**Exercise aim**
When a line in the entries contains the word "computer", copy that line in full.

Pixel coordinate grounding data

+-------+

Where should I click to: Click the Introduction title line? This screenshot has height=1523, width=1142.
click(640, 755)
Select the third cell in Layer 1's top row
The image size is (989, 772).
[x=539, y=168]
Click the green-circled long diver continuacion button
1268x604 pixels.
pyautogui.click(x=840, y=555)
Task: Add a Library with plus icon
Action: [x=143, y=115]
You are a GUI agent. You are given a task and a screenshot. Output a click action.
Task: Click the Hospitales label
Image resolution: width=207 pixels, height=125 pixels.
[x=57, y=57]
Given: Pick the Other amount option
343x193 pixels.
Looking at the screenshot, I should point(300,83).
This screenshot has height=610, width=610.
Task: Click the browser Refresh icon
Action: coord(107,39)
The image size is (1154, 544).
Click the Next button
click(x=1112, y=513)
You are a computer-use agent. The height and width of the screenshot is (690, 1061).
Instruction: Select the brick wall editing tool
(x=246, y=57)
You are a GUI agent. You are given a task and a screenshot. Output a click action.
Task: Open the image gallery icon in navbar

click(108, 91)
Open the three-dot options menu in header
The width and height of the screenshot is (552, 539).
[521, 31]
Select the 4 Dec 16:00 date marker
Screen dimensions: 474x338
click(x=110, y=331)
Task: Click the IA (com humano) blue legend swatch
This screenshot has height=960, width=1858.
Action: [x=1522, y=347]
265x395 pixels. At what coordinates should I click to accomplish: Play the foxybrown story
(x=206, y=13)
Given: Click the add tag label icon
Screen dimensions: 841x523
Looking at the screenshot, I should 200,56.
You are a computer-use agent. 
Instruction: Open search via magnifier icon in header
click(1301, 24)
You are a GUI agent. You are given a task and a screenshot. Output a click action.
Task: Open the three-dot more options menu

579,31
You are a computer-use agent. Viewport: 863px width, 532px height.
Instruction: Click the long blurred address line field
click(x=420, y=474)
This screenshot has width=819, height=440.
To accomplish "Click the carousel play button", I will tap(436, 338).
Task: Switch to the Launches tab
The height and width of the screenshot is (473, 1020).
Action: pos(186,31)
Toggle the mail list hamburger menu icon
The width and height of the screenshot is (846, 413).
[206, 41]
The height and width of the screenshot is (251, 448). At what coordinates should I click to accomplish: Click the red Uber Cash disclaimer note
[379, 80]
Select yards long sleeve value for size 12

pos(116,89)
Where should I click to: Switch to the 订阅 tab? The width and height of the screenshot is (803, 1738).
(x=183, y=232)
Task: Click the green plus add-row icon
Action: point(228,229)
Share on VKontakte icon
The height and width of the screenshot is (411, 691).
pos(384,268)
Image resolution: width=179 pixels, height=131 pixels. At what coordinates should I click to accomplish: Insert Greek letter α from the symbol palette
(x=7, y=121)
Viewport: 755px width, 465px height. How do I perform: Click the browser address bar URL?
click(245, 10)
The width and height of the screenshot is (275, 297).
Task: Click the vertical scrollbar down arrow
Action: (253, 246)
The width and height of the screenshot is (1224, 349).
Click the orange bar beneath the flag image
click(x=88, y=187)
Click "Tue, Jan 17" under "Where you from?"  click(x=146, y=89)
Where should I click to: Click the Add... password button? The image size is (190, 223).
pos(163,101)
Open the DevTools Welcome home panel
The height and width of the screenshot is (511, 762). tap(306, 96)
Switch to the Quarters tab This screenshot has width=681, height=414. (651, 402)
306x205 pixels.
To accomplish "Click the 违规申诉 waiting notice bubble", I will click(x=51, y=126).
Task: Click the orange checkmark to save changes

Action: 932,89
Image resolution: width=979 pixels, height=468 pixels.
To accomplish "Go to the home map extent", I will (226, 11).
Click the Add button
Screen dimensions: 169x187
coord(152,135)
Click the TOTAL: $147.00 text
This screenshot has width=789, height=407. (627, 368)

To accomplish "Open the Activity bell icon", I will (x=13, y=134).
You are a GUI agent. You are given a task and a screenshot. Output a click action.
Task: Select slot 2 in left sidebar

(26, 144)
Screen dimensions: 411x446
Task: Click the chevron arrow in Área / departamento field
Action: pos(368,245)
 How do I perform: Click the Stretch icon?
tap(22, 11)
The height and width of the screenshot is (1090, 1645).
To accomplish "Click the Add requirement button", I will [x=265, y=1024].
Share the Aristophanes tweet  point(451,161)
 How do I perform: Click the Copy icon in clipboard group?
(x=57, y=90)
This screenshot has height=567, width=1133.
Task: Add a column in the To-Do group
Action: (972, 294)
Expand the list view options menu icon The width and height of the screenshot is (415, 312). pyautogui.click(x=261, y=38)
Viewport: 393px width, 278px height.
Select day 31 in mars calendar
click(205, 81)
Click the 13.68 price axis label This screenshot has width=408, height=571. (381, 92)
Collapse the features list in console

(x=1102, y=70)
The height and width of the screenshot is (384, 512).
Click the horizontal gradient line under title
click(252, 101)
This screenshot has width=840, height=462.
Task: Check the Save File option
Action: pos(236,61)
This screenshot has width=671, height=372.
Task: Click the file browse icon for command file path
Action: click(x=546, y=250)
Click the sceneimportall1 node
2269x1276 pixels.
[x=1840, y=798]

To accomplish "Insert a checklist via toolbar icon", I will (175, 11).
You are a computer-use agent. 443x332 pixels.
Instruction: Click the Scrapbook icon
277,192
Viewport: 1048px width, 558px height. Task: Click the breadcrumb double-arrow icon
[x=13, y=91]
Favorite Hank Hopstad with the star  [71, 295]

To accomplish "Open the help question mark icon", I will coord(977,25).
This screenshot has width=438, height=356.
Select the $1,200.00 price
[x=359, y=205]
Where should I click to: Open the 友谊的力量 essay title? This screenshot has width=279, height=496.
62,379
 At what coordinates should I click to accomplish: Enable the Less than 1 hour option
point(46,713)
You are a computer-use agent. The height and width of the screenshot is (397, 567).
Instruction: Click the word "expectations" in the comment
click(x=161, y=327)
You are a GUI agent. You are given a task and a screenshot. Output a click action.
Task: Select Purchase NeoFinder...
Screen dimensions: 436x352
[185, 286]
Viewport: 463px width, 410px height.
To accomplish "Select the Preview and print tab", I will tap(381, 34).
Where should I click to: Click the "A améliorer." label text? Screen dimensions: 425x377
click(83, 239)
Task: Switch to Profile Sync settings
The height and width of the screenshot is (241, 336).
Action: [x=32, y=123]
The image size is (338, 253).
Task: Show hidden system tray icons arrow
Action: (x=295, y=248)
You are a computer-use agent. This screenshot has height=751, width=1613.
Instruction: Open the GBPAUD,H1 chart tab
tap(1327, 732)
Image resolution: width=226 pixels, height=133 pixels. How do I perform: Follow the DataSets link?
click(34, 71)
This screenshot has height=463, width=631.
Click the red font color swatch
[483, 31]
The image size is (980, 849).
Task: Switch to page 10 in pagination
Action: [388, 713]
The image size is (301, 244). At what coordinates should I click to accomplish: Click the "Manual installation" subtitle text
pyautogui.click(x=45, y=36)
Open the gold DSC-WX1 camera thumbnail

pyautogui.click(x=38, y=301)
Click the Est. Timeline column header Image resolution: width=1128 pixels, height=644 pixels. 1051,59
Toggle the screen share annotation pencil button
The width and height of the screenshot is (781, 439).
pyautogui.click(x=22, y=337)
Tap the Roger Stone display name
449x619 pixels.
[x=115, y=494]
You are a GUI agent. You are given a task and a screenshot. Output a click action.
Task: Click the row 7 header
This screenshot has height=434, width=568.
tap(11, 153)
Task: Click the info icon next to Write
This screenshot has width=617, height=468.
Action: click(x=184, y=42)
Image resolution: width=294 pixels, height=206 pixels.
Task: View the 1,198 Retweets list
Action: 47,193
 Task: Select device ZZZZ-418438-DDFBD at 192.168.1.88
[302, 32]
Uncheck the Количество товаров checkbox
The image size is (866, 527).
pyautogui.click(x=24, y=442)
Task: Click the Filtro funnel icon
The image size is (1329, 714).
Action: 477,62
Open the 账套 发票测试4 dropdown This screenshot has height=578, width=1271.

+-------+

**Task solution**
You are a computer-use agent. The height and width of the screenshot is (690, 1061).
You are a computer-use agent. 
You are a computer-use agent. Viewport: 863px width, 532px height.
You are a computer-use agent. 443x332 pixels.
You are a computer-use agent. The height and width of the screenshot is (397, 567).
You are a computer-use agent. This screenshot has height=751, width=1613.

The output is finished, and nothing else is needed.